Problem Statement:
Nigeria faces a severe pre-trial detention problem that is overwhelming the country’s judicial and correctional institutions.
The large number of pre-trial detainees swell correctional facility populations often 8-10 times a facility’s base capacity, overwhelms
local courts many cases that are often dismissed, and finds many Nigerian citizens detained for weeks, months, even years.
INL is finishing a pilot project with the correctional facilities in the central Nigerian cities of Kuje, Keffi, and Suleja that focused on several efforts.
The first included deploying and training corrections and detention staff on the use of the Corrections Information Management System (CIMS) developed by the Nigerian Corrections Service (NCS) and developed a training manual for using CIMS.

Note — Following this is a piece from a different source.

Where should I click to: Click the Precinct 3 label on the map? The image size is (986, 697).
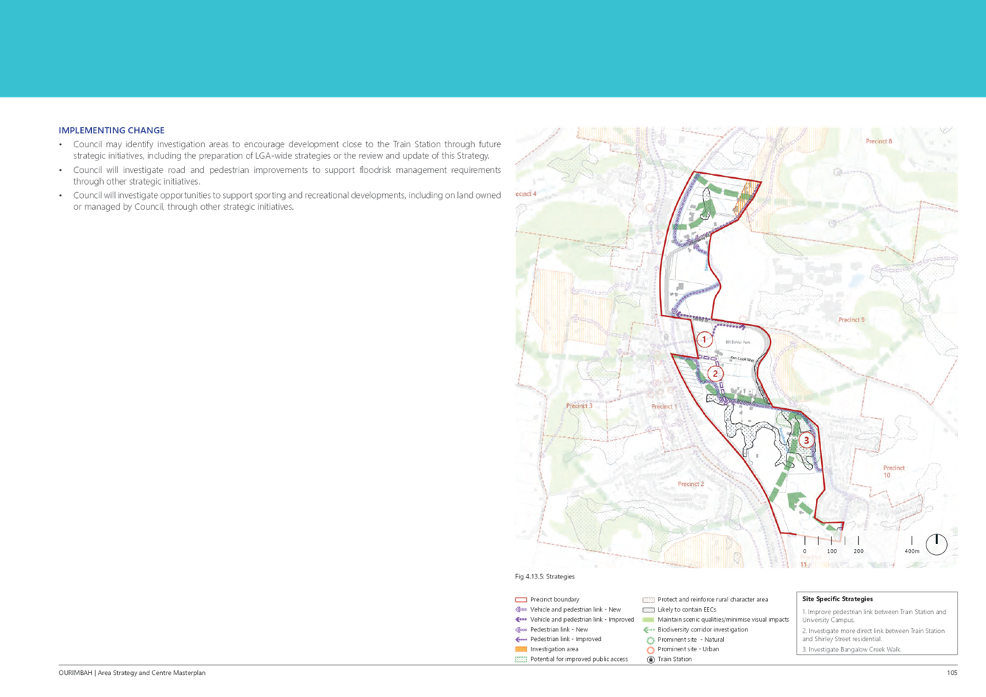(x=579, y=406)
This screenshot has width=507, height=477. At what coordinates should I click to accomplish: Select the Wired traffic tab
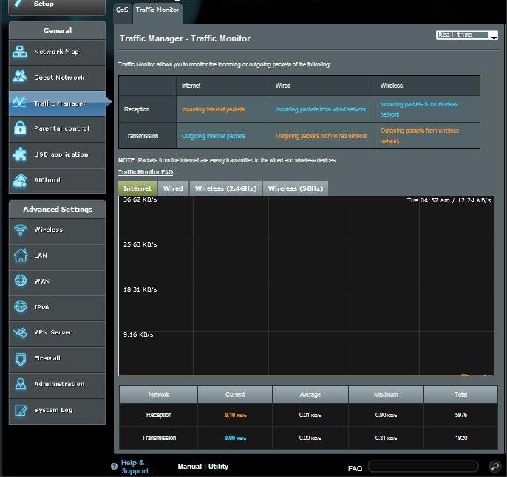(x=173, y=188)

The project partnered with Nigerian and U. S. law schools to strengthen clinical law education that also provided of pro bono legal aid services to pre-trial detainees by teams of legal students overseen and mentored by law professors and pro bono lawyers.
Third, the pilot project provided institutional support to the relevant Office of the Chief Judge in the areas of case management, court administration and remand warrant processes and procedures.
Fourth, the pilot developed Court Observer App to follow the progress of the detainees’ cases.
Finally, the pilot provided support to local Administrative Criminal Justice Monitoring Committee’s (ACJMC) sub-committees to strengthen their oversight capacity of the implementation and compliance with the law pertaining to pre-trial detention under the 2015 Administration of Criminal Justice Act.
Collectively, these efforts have curbed the halted and started to decrease the populations of the correctional facilities, eased the backlog on pre-trial detainee cases, and reduced the time detainee are held.
The success of the pilot project has led INL to seek to expand the pilot to a select group of states.